*DIRECTIVES*:
1. From the text on comparing sample means with the normal distribution, list every step of the numbered process it lays out.
2. Answer these questions from the text on comparing sample means with the normal distribution:
(a) How many experiments are performed, and with what sample size, in the run the text shows?
(b) What frequency does the text give for a bin holding 10 experiments out of 100?
(c) According to the text, what is the determining factor in how the distribution looks?
3. Pick up the text on comparing sample means with the normal distribution after its final sentence and continue it.

The process we are going to follow in order to compare with the normal distribution is the following:

1. Pick a sample size
2. Perform multiple experiments using the determined sample size and keep track of the sample mean for each experiment
3. Normalise the sample means
4. Convert the results into a histogram and compare with the normal distribution

Let’s see how steps 1-3 look like.

Performing 100 experiments with a sample size of 50

The next step is to convert the above dot plot into a histogram:

The histogram is nothing more than the points from the previous plot converted into bars.
One problem remains before we do the comparison: The histogram currently counts the number of experiments that fell into each bin but we want to compare this to a normal distribution.

The solution to this problem is to switch from count to frequency, e.g. if a bin contains 10 experiments and we have performed 100 experiments in total then the frequency of that bin is 10/100=0.1.

Hooray!! We managed to establish a procedure with which we can compare to a normal distribution!! Let’s see now how the comparison looks like for various sample sizes / number of experiments.

We can clearly see that the number of experiments is the determining factor in how the distribution looks like. For example, in the first row where we have 100 experiments, the distribution does not fit the ideal normal so snugly regardless of how big the sample size is.

*DATA PROVIDED*:
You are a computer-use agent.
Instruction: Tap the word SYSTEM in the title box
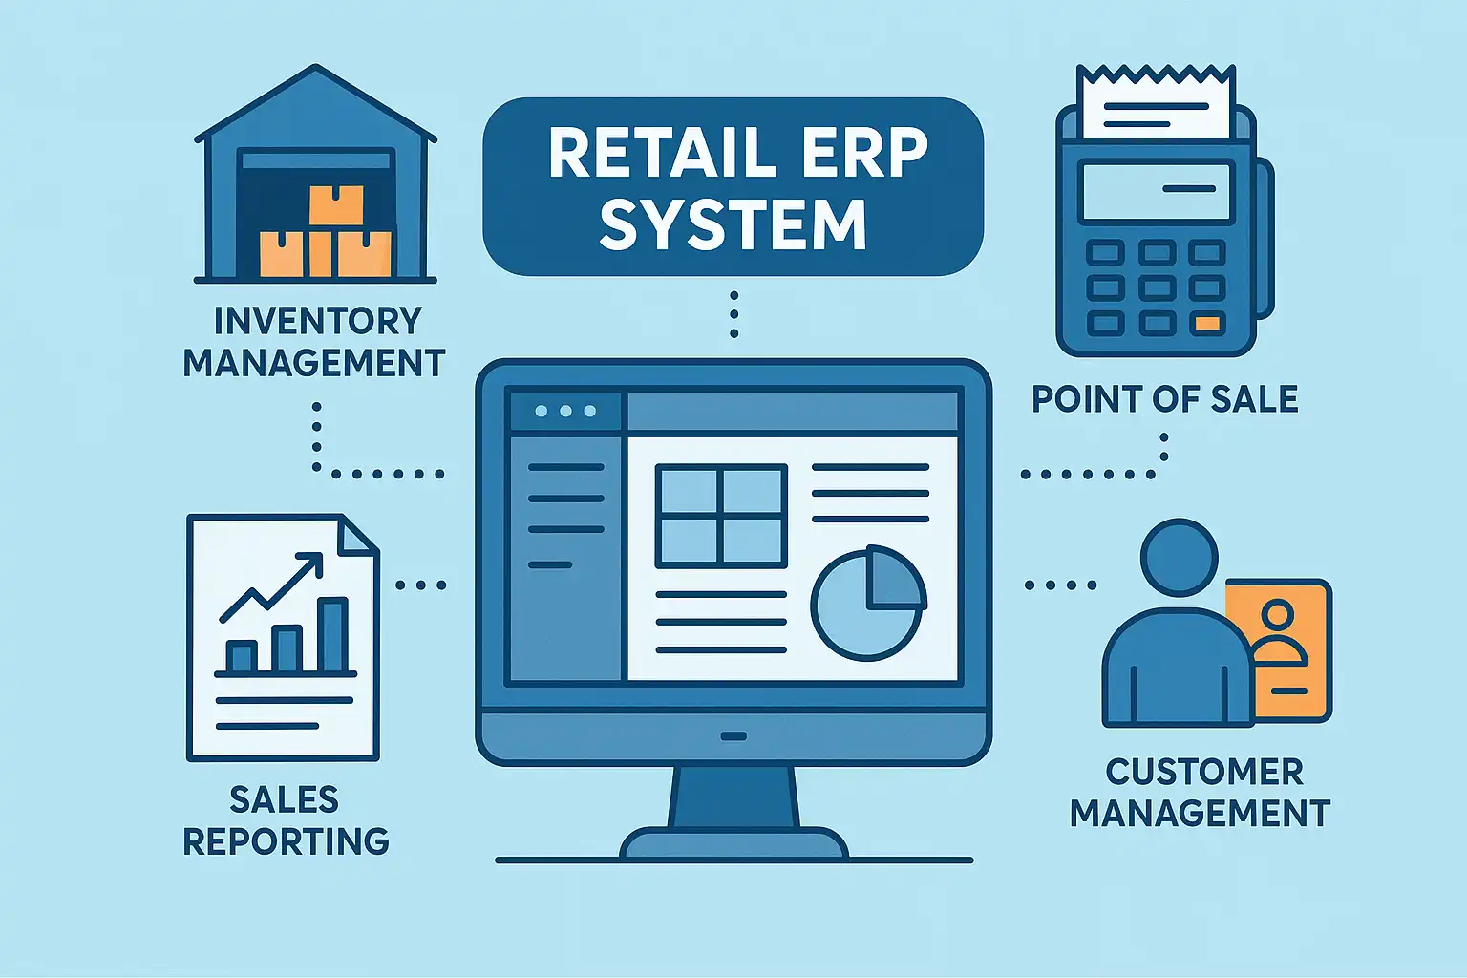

*FINAL ANSWERS*:
1.
1. Pick a sample size
2. Perform multiple experiments using the determined sample size and keep track of the sample mean for each experiment
3. Normalise the sample means
4. Convert the results into a histogram and compare with the normal distribution

2.
(a) 100 experiments with a sample size of 50.
(b) 0.1 (10/100).
(c) The number of experiments.

3.
Once we increase the number of experiments to 500 or 1000, even for small sample size (15) the distribution is a tight fit.

2. Poisson distribution

The second distribution we are going to use for exploring the Central Limit Theorem is the Poisson, with a value of λ=1.

Once again we need the expected value and the variance of the distribution to proceed:

$$E[Pois(1)] = 1\ \text{and}\ Var(Pois(1))=1$$ Therefore we have:

$$\mu = 1\ and\ \sigma = 1$$

The process we follow is exactly the same as before, so I am going to skip straight to how the results look like by sample size/number of experiments.

The results are very interesting! For sample size 15 the distribution of the normalized sample mean looks kinda normal but far from the ideal regardless of the number of experiments. Once we increase the sample size, we reach the ideal shape especially for a larger number of experiments.

### Why is this cool?

The Central Limit Theorem allows us with very little prior knowledge of a distribution (mean and variance) to say things about the distribution of its sample mean. This is a very powerful result that we can leverage when trying to make estimates for the unknown distribution.
Or as Josh Starmer says: “Even if you’re not normal, the average is normal!!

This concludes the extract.